Another bubble blower here. Go to an area full of adults doing adult things some time, and start blowing bubbles. You can track the bubbles by the exclimation of BUBBLES. You will get people who follow the bubble trail backwards to you, and then stand there watching the bubbles float off into the sky.

Most of my experience is with Viet Nam. I used to visit my friends nieces and nephews fairly often, sometimes bringing them board games or jigsaw puzzles, which I would play with them. The parents encouraged this, but never joined in themselves. These families were extremely close-knit, much more so than many American families. It seems like several posters are conflating lack of play with lack of love, or at least lack of strong family ties, but that’s really not the case.

I’ve been to other countries, but for less time, and with limited exposure to the daily life of families. I haven’t actually seen them playing with their children, but I could have missed it.
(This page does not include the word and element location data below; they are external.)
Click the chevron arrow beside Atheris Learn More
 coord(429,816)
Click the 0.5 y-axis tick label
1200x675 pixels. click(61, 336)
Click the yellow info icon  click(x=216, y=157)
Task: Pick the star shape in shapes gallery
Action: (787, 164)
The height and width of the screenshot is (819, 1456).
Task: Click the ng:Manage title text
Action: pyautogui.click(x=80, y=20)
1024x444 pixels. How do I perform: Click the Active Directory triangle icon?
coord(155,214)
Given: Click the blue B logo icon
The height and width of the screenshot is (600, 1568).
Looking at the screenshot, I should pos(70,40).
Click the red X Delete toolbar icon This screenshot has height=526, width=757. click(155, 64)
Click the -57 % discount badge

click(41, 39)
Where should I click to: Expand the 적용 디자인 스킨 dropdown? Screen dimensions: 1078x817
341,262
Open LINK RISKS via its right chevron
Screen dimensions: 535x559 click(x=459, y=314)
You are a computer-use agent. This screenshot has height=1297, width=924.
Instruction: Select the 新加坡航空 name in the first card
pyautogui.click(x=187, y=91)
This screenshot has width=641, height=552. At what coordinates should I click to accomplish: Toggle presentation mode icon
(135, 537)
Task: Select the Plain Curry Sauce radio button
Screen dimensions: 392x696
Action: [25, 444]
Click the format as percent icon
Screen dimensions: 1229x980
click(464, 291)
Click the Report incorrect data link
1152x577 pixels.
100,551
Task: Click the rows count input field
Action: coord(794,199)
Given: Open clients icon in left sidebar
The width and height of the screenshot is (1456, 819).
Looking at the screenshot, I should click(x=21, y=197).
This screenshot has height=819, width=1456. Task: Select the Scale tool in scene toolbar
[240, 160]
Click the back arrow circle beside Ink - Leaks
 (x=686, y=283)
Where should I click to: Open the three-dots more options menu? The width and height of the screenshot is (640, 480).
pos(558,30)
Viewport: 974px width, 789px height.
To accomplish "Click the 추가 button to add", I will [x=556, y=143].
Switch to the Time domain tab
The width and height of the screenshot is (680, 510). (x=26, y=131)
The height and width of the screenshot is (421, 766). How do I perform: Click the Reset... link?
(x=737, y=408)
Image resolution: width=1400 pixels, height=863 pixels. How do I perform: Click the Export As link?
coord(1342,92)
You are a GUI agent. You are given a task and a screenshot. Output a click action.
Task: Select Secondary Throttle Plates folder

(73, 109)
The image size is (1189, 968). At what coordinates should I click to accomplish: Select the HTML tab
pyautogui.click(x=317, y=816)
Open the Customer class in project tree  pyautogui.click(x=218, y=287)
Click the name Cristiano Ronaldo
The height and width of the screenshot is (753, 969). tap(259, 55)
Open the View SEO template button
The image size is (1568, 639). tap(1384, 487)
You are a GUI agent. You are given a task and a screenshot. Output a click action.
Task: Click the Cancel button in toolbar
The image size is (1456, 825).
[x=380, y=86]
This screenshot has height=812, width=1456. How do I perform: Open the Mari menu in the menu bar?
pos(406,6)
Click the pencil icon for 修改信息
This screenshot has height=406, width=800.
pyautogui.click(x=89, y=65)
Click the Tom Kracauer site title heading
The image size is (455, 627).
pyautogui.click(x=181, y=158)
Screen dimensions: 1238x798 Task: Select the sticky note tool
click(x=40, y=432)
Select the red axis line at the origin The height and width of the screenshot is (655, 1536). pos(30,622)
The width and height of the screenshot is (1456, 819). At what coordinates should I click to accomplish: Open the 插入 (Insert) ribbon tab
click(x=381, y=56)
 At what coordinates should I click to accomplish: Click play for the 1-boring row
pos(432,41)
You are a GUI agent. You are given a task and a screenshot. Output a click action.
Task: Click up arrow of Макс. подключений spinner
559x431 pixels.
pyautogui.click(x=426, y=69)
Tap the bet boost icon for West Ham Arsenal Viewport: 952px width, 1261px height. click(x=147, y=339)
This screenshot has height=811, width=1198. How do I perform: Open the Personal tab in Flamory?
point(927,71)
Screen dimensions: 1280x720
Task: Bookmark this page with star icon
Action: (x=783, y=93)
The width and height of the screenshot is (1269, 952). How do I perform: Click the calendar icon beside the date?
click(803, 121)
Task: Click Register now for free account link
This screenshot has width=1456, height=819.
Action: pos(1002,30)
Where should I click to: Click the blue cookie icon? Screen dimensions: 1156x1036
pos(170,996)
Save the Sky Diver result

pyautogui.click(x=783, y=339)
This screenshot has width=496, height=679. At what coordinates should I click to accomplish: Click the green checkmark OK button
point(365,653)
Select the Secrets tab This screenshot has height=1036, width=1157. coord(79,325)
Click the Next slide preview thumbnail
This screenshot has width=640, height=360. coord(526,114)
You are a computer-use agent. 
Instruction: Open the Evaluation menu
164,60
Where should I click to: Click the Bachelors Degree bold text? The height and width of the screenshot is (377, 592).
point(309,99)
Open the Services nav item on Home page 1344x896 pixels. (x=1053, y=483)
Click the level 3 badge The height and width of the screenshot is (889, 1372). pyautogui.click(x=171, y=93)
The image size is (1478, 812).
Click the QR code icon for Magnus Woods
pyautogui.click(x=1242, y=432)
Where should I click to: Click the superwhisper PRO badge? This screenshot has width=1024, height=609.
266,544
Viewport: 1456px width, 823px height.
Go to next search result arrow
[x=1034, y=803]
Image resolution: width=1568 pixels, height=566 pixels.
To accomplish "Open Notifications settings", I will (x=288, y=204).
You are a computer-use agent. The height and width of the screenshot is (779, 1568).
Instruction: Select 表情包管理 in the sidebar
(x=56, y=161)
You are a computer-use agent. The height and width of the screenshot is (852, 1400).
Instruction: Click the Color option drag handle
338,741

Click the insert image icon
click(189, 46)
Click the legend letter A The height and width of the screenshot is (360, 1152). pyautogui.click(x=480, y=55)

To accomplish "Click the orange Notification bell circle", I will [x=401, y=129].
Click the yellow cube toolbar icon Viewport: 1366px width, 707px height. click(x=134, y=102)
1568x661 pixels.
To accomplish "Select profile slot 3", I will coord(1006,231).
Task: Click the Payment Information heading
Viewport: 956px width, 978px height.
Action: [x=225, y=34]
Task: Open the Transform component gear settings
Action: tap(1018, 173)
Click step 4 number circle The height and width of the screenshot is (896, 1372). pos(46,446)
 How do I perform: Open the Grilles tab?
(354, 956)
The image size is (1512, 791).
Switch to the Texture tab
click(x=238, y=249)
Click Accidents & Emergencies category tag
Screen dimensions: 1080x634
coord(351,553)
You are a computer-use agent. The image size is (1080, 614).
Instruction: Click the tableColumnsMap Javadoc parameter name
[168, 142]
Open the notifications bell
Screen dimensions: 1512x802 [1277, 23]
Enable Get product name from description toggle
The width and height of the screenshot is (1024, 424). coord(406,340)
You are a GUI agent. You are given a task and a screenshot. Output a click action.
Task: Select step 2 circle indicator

I think we should differentiate between different types of play here:

If we are talking about the parents engaging in imaginary-world-kind of play, I would imagine this to be (mostly) an American/European thing. I haven’t really seen parents do that in other parts of the world.
But playing games, drawing, flying kite, blowing bubbles, etc - in short: any type of playing that doesn’t involve suspending the “adult reality” happens everywhere, I’m sure. I have seen it in Europe (I’m Danish), Central Asia, the Middle East, India, and I am sure you can find it all over the world.

As far as playing as an adult (without children): Absolutely! - A few good friends, some alcohol and a big box o’ Lego - amazing fun! Although as I noted we seem mostly to just build stuff, rather than identify with the world we create.
Bubbles are good fun, too: Make 8 litres of bubble mix in a big bucket, go play in a park - it is a magnet for kids and adults alike.
And drawing is not just for kids, either :slight_smile:

Now I wanna go play. Work sucks.

And yet we used to have so much fun playing “Office” when I was a kid…

But not as much as we did playing “Doctor.”

Well, well, well…

Looks like we got ourselves a BUBBLE-BLOWING DOUBLE BABY!